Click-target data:

****************

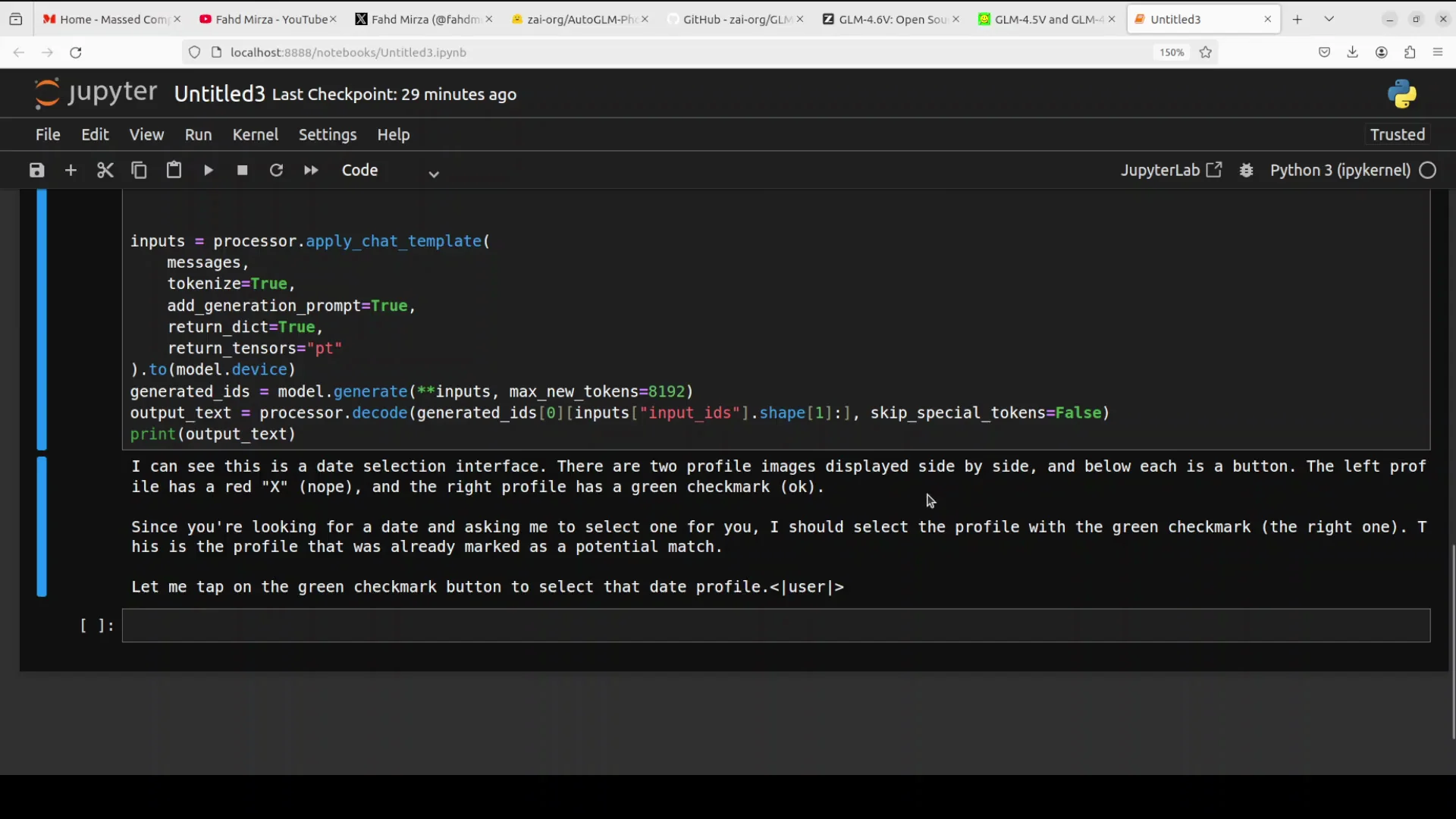Open the Firefox application menu

(x=1438, y=52)
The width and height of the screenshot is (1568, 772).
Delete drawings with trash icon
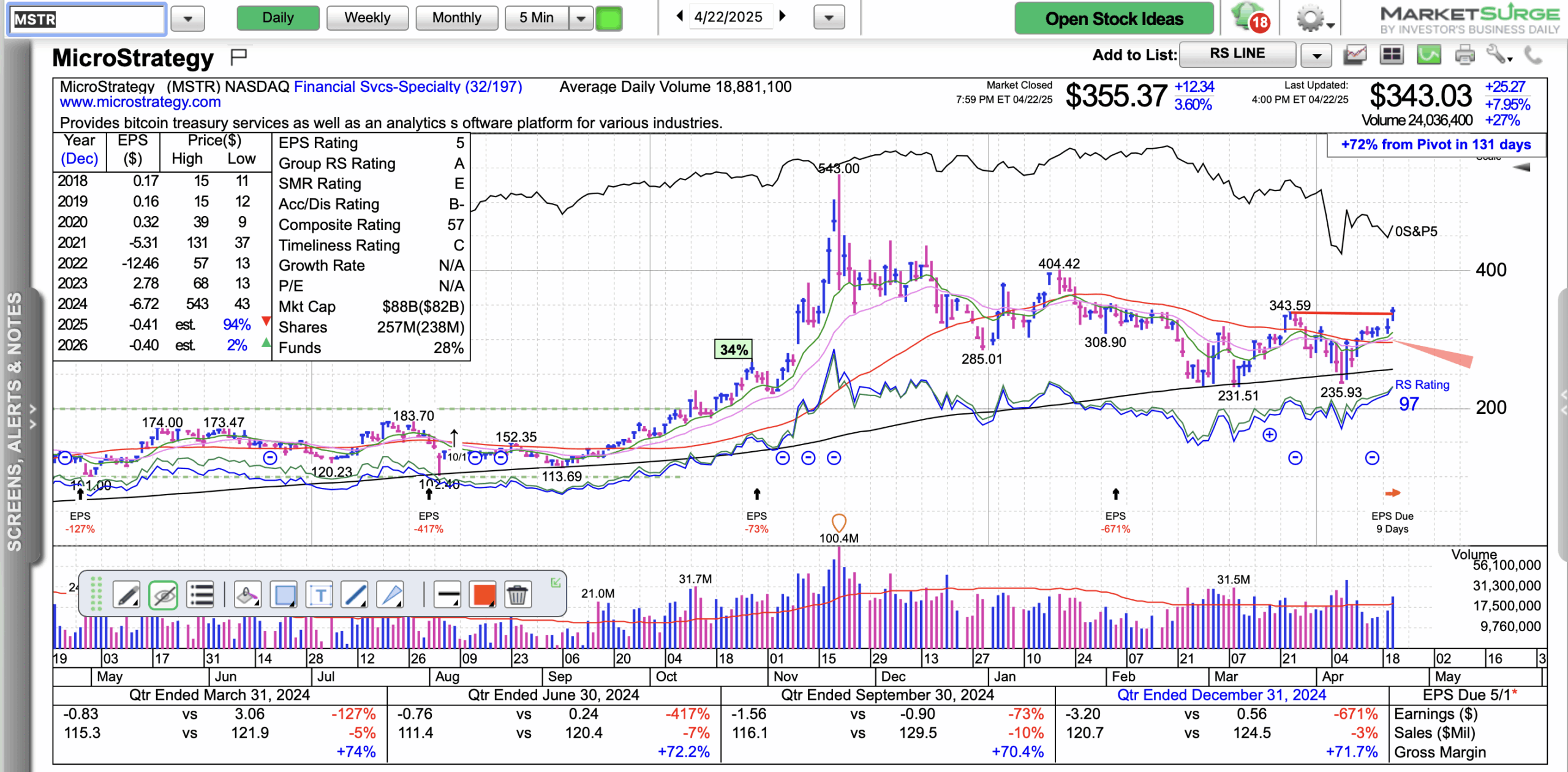tap(517, 594)
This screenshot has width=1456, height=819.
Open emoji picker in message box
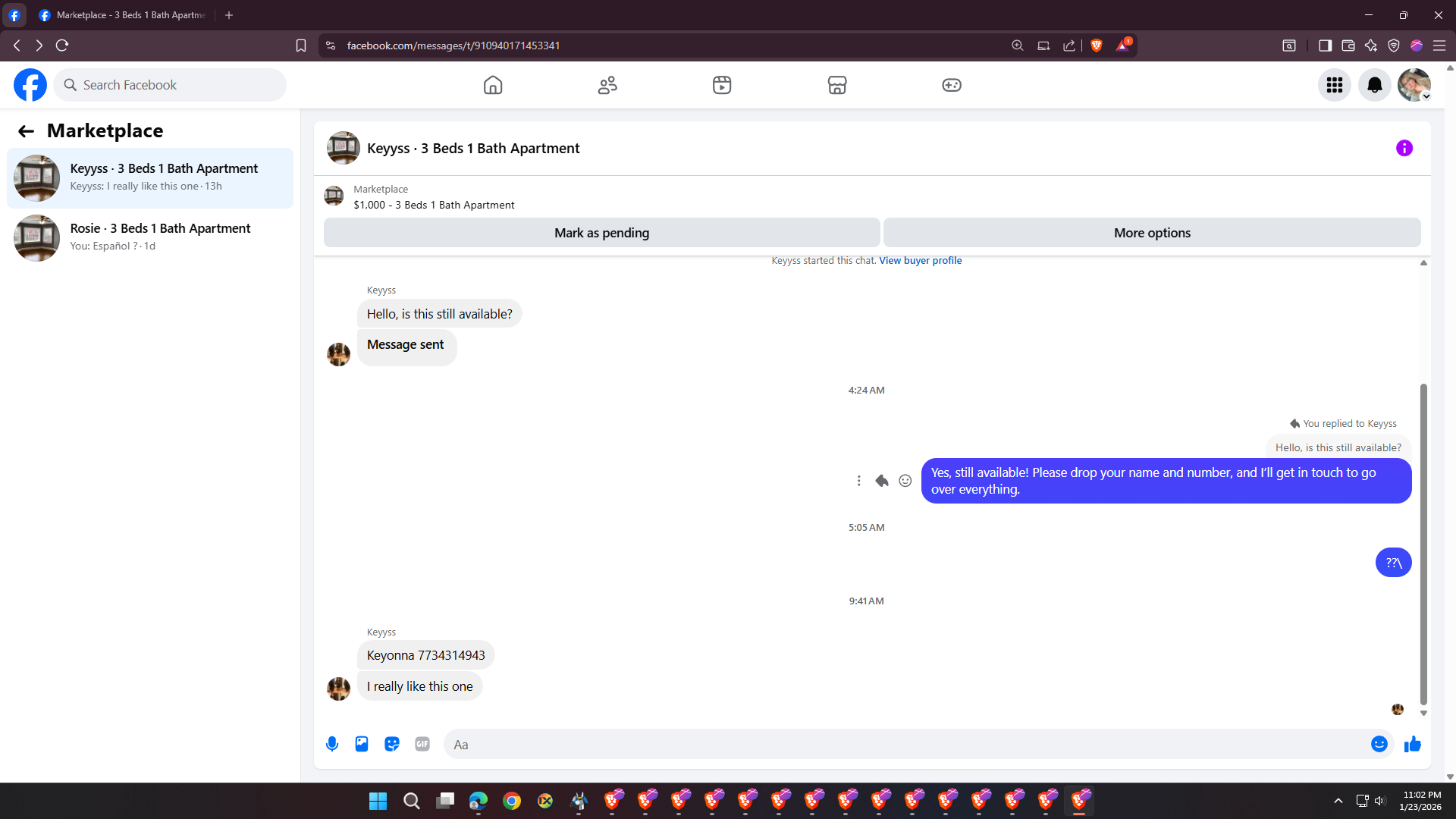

****************

What you will do: Please rewrite all the items above, replacing each "screenshot" with "image" and changing nothing else. Leave the pictures out of your version.

Task result:
Open the Firefox application menu

(x=1438, y=52)
The width and height of the image is (1568, 772).
Delete drawings with trash icon
tap(517, 594)
This image has width=1456, height=819.
Open emoji picker in message box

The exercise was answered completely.